Monasteries Offer Relaxing Retreats
Monasteries have long been known as places to find a spiritual, relaxing escape from the workaday world, but they did so in spare accommodations, just as the monks lived without any luxuries. Recently, however, many monasteries have been renovated into hotels, hotels that are growing in popularity as people look for places to escape to that are relaxing and far removed from the crowds of many other resorts. The renovations are introducing luxury accommodations to what have traditionally been places designed to comfort the spirit, not the body. Are the monasteries still able to offer a spiritual retreat? This month's Travel+Leisure checked out some of Europe's renovated and converted monasteries to find out.

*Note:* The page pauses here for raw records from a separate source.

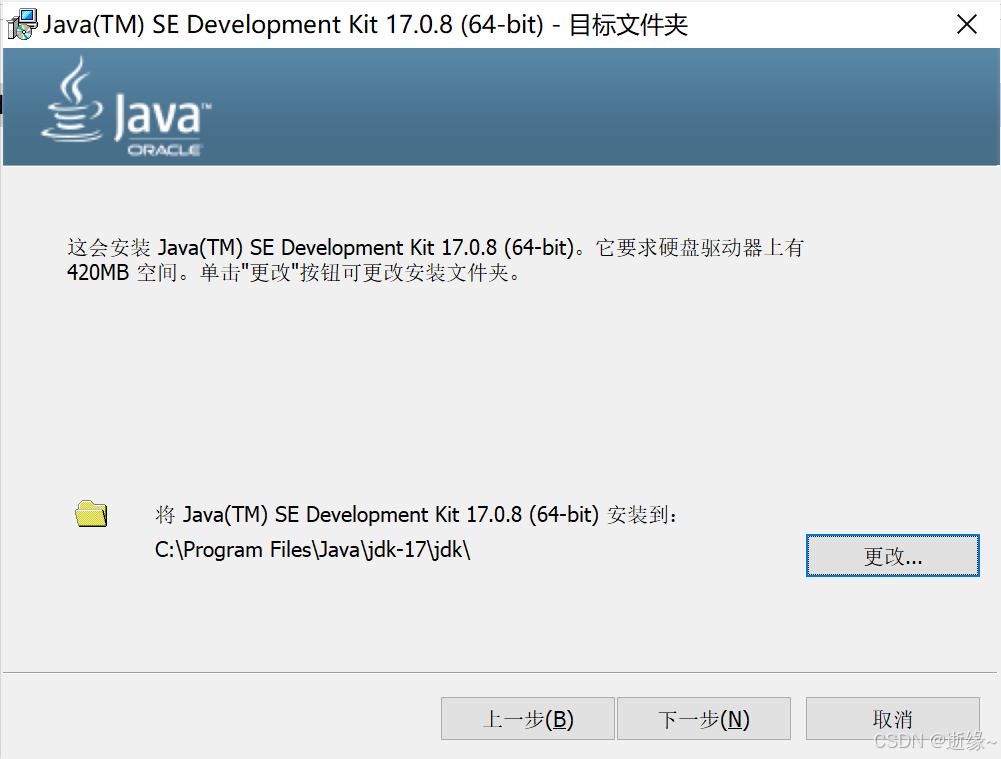Click the blue header banner's empty area
The image size is (1001, 759).
click(x=600, y=108)
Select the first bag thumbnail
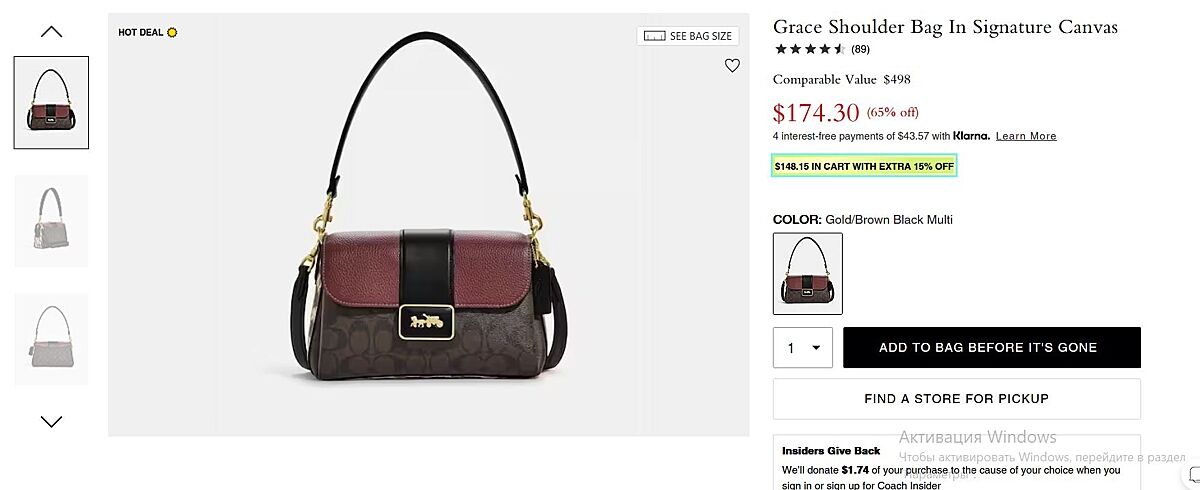 coord(51,103)
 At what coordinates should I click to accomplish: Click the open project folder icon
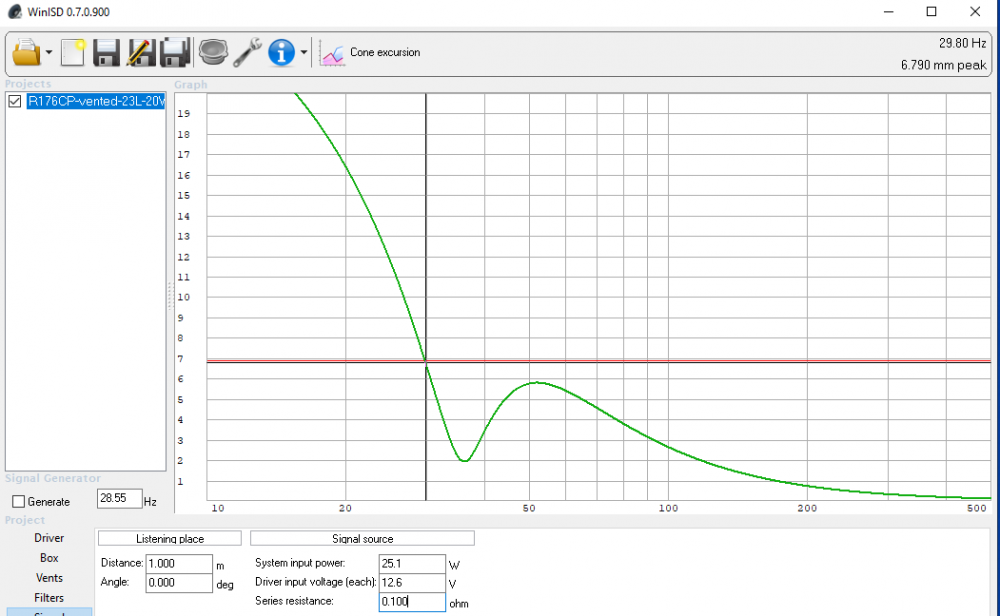pos(26,52)
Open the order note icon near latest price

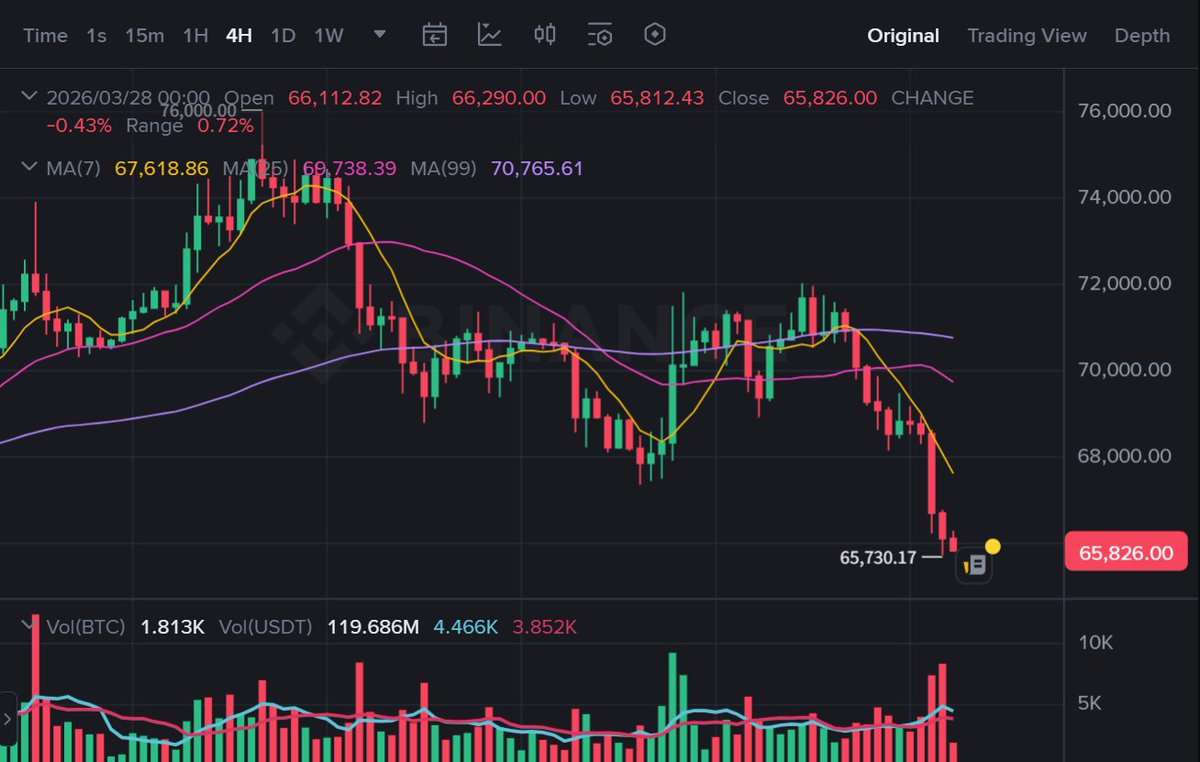pos(974,564)
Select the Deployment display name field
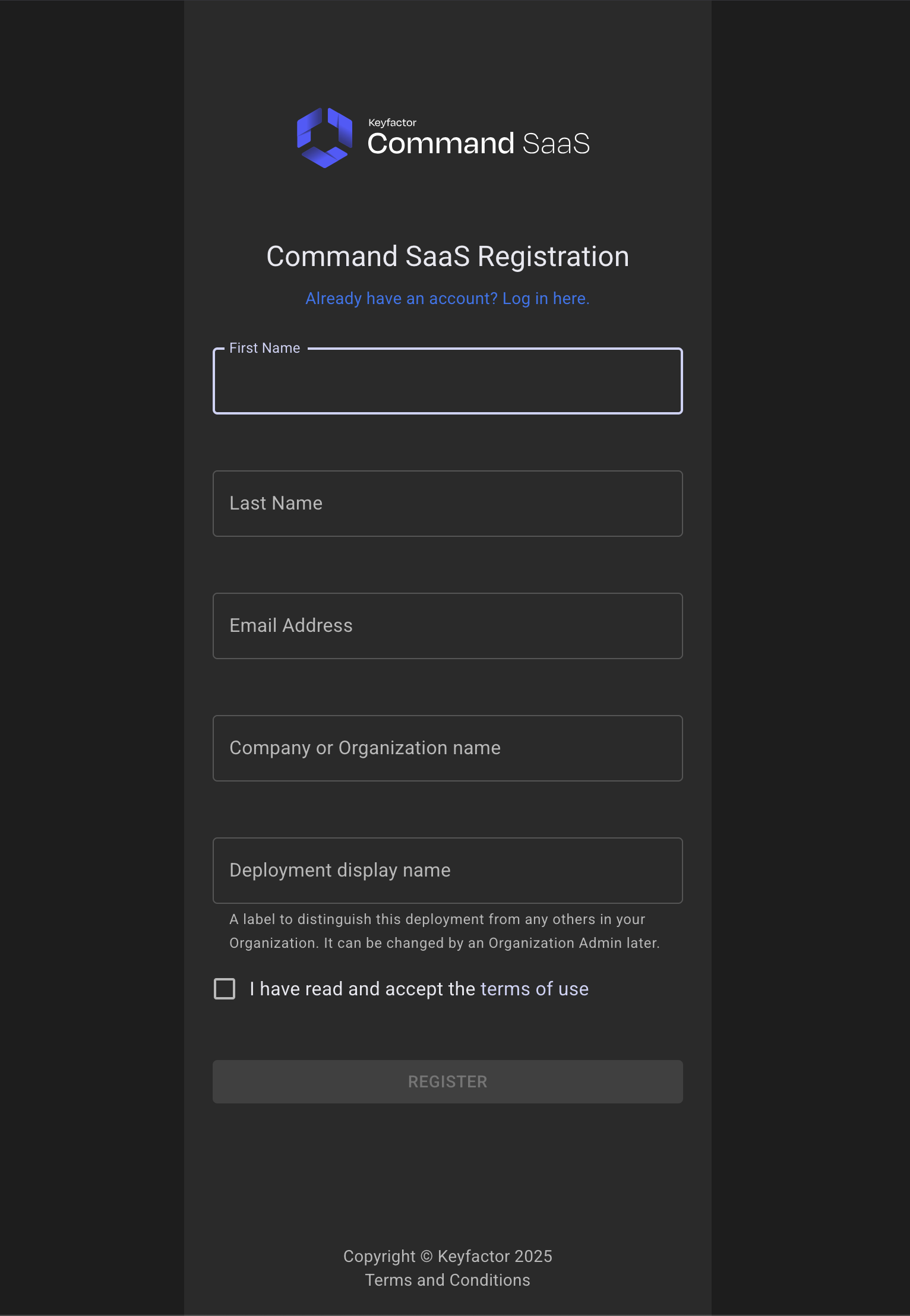 (447, 871)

The four they visited were Kruisherenhotel in Maastricht, Holland; Pousada Santa Maria do Bouro in Amares, Portugal (pictured); Abbaye de la Bussière in Dijon, France; and Relais San Maurizio in Santo Stefano Belbo, Italy. The Kruisherenhotel offered too much of a city experience (and some city noise), but Pousada Santa Maria do Bouro was isolated and relaxing. Abbaye de la Bussière has food and wine to rival some of the finest restaurants, while Relais San Maurizio's vineyard location was nearly as much spa as spirit.So it is worth the expense to seek out a monastic retreat? That's up to you, but it is possible to find spiritual respite in any accommodation if you really look for it, so you might as well comfort the body while you comfort the soul.